When we said that the petition sense of Eng. apply does not exist in Sp. aplicar, we should have said that it does not exist in most of the Spanish-speaking world, for as we saw in Chapter 2 (§2.8.3), some dialects of Spanish have borrowed the first sense of the English words apply and application, into the Spanish words aplicar and aplicación. (As we saw, this kind of borrowing of a sense for a word is known as semantic calque.) For some Spanish speakers, particularly those living in the US, Spanish aplicar indeed has acquired the sense of petitioning for things such as jobs or grants as a semantic calque from the English cognate. The vast majority of Spanish speakers, however, would not understand the word aplicar used with this sense and thus this sense is not part of Standard Spanish.
As we have already seen, in Standard Spanish, the petition sense of the verb apply is expressed with different word, such as solicitar, which is not a partial friend of its English cognate solicit and which is quite fancy. The best translation of Eng. application is the noun solicitud ‘request’. This noun is a cognate of Eng. solicitude, a very fancy word that means ‘care and concern for someone’s health, safety etc.’ (DOCE).
Finally, let us mention that there are numerous words in English and Spanish that contain the Latin root ‑plĭc‑, besides the already seen ones, such as the cognates such as Eng. accomplice ~ Sp. cómplice, Eng. complicate ~ Sp. complicar, Eng. deploy ~ Sp. desplegar, and Eng. complex ~ Sp. complejo (these last two words come from the related Latin verb plectĕre ‘to weave, braid, (en)twine’). English also has some words containing this root that do not have Spanish cognates, such as applicant ‘candidato, aspirante, solicitante’ and appliance ‘aparato, etc.’.
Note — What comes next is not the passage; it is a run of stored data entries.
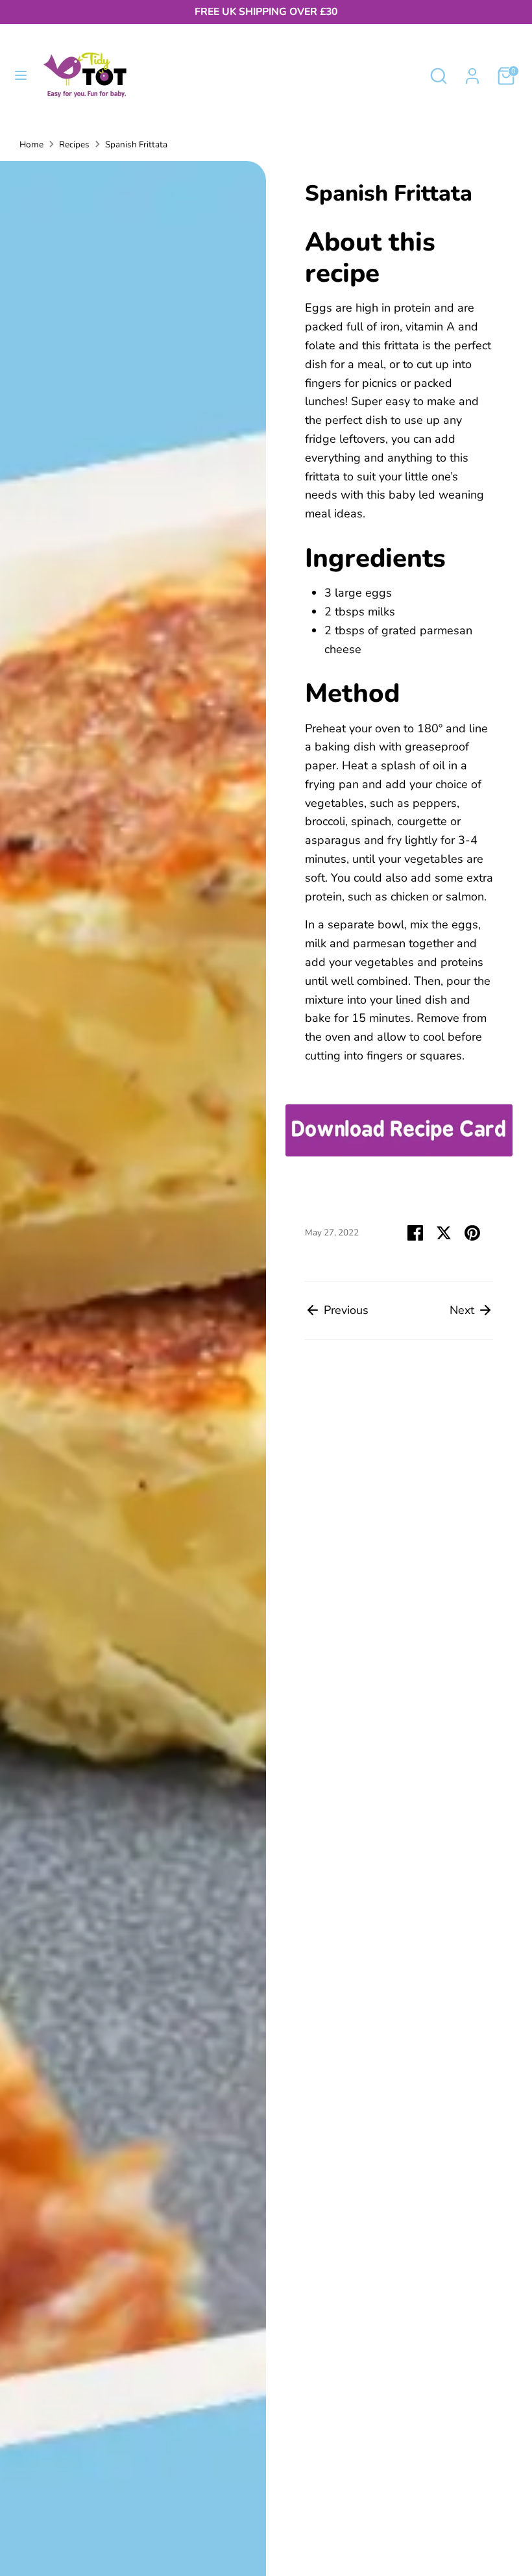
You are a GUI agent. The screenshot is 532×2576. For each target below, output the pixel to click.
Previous (344, 1310)
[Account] (472, 72)
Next (464, 1310)
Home (31, 144)
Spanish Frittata (136, 144)
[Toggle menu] (21, 75)
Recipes (74, 144)
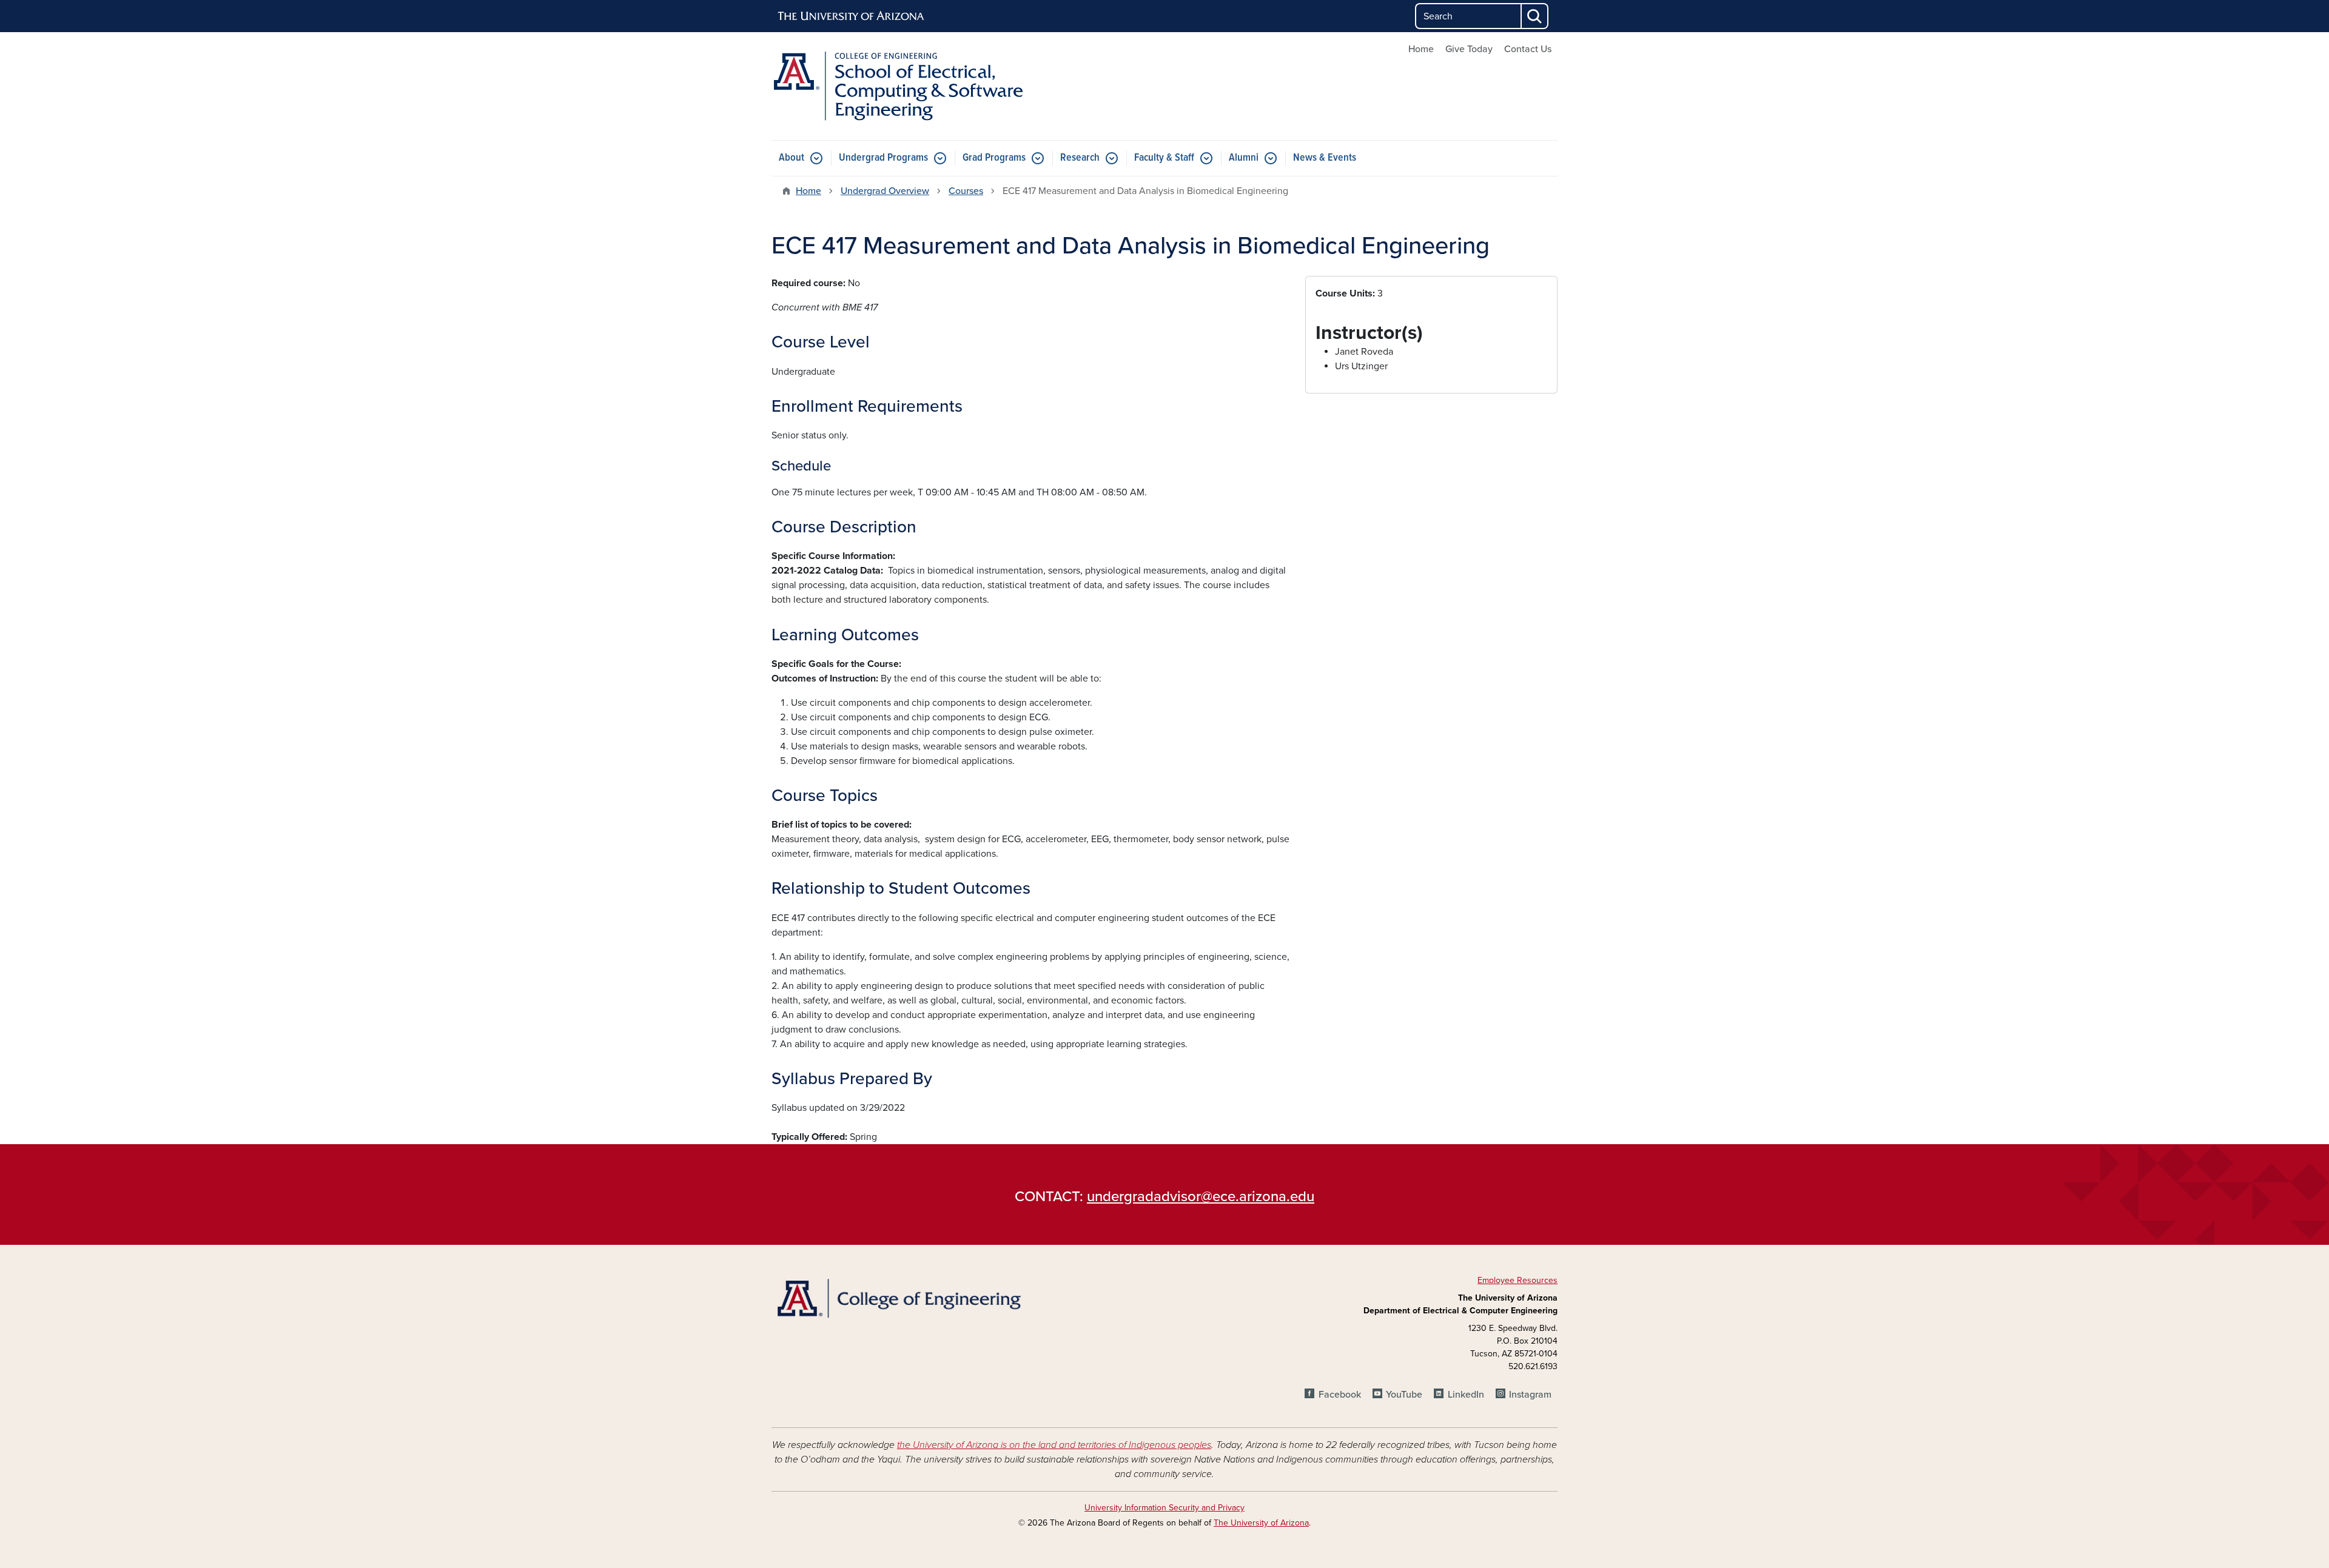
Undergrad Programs (883, 158)
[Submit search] (1535, 16)
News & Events (1324, 158)
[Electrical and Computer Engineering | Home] (897, 86)
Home (1421, 49)
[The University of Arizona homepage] (851, 16)
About (791, 158)
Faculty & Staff (1164, 158)
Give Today (1469, 49)
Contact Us (1527, 49)
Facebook (1339, 1395)
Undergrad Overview (885, 191)
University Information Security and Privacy (1164, 1508)
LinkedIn (1466, 1395)
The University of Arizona (1261, 1523)
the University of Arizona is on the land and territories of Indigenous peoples (1054, 1445)
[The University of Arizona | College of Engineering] (897, 1297)
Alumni (1244, 158)
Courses (966, 191)
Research (1080, 158)
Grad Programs (994, 158)
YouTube (1404, 1395)
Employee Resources (1517, 1280)
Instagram (1530, 1395)
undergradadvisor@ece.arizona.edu (1200, 1196)
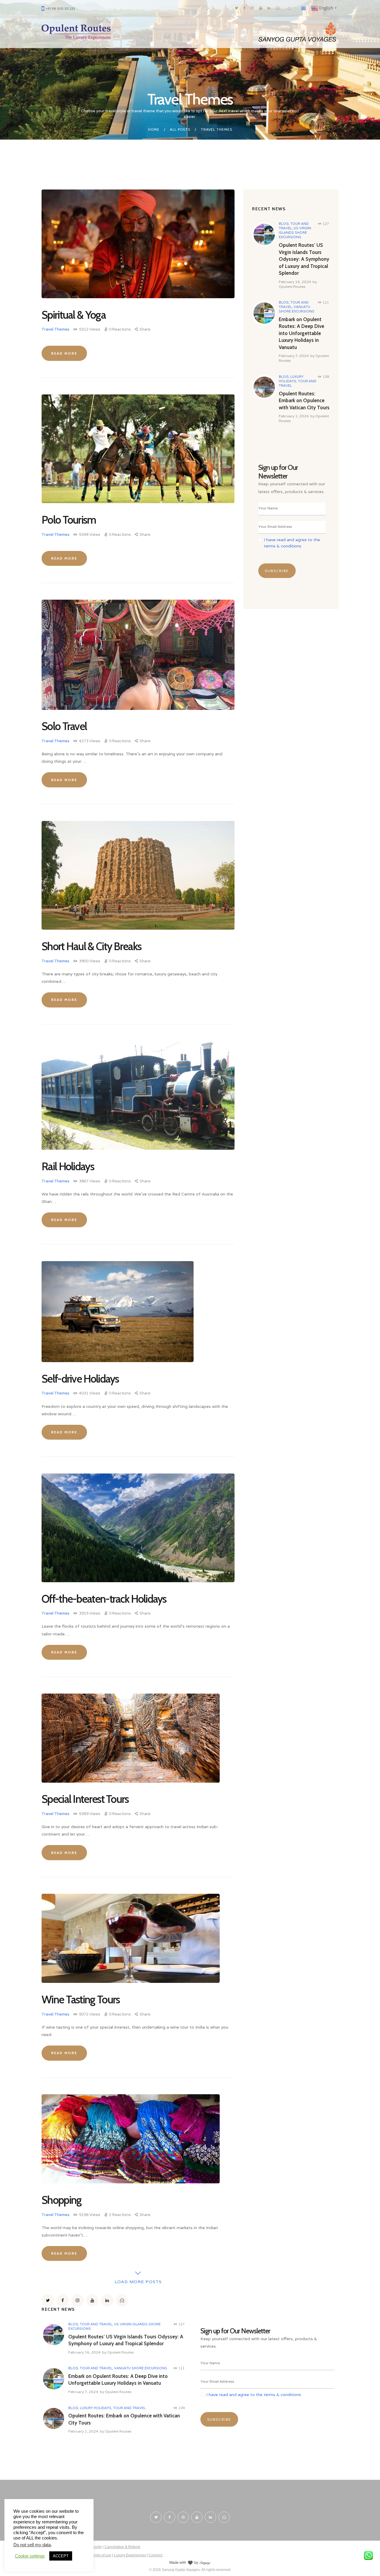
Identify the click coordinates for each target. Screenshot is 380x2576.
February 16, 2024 (295, 281)
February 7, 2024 (294, 355)
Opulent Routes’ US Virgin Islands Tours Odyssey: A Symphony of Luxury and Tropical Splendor (304, 259)
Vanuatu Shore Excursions (296, 309)
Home (153, 129)
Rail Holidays (68, 1166)
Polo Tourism (69, 520)
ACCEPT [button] (61, 2556)
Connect (155, 2555)
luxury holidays (291, 379)
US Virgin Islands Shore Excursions (295, 232)
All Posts (180, 129)
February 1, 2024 (294, 416)
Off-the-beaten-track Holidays (104, 1599)
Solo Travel (64, 726)
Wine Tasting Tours (81, 1999)
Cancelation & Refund (122, 2547)
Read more (64, 353)
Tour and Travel (96, 2324)
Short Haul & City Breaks (91, 946)
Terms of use (101, 2555)
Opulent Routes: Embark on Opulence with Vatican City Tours (304, 400)
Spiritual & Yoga (74, 315)
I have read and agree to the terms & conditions (253, 2394)
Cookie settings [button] (30, 2556)
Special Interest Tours (85, 1799)
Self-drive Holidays (80, 1379)
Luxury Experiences (130, 2555)
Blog (284, 224)
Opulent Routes (292, 286)
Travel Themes (55, 329)
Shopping (61, 2200)
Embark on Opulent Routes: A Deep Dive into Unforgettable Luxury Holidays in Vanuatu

 The unprefixed verb plĭcāre could mean ‘to land’, said of a ship, a meaning that presumably arose because of the folding of the sails that takes place upon landing a ship, cf. Sp. llegar ‘to arrive’, a further extension of this sense.
 The cognate verbs Eng. solicit ~ Sp. solicitar come ultimately from Latin sollĭcĭtāre ‘to stir, disturb; to distress, harass; to solicit, tempt, seduce, attract, induce’, which is derived from the adjective sollĭcĭtus ‘agitated, anxious’, literally ‘thoroughly moved’, from sollus ‘whole, entire’ and citus, passive participle of ciēre ‘to put in motion; move stir, shake; to call upon for help, appeal to; etc.’. English borrowed this word through French in the early 15th century. At first in meant just ‘to disturb, trouble’, but by the 16th century it was being used with the sense ‘to entreat, petition’. Sp. solicitar is a learned word that first appeared in writing in the late 15th century. The main sense of Eng. solicit is ‘to seek to obtain by persuasion, entreaty, or formal application’, which is very much the meaning of its Spanish cognate, but it is a very fancy word, unlike its Spanish cognate.
Even fancier than the English verb solicit is the noun solicitude ‘care or concern’. This noun is truly a false friend of Sp. solicitud. Both come from Latin sollĭcĭtūdo, a noun meaning ‘anxiety, agitation’, derived from the adjective sollĭcĭtus ‘anxious’ that we just mentioned.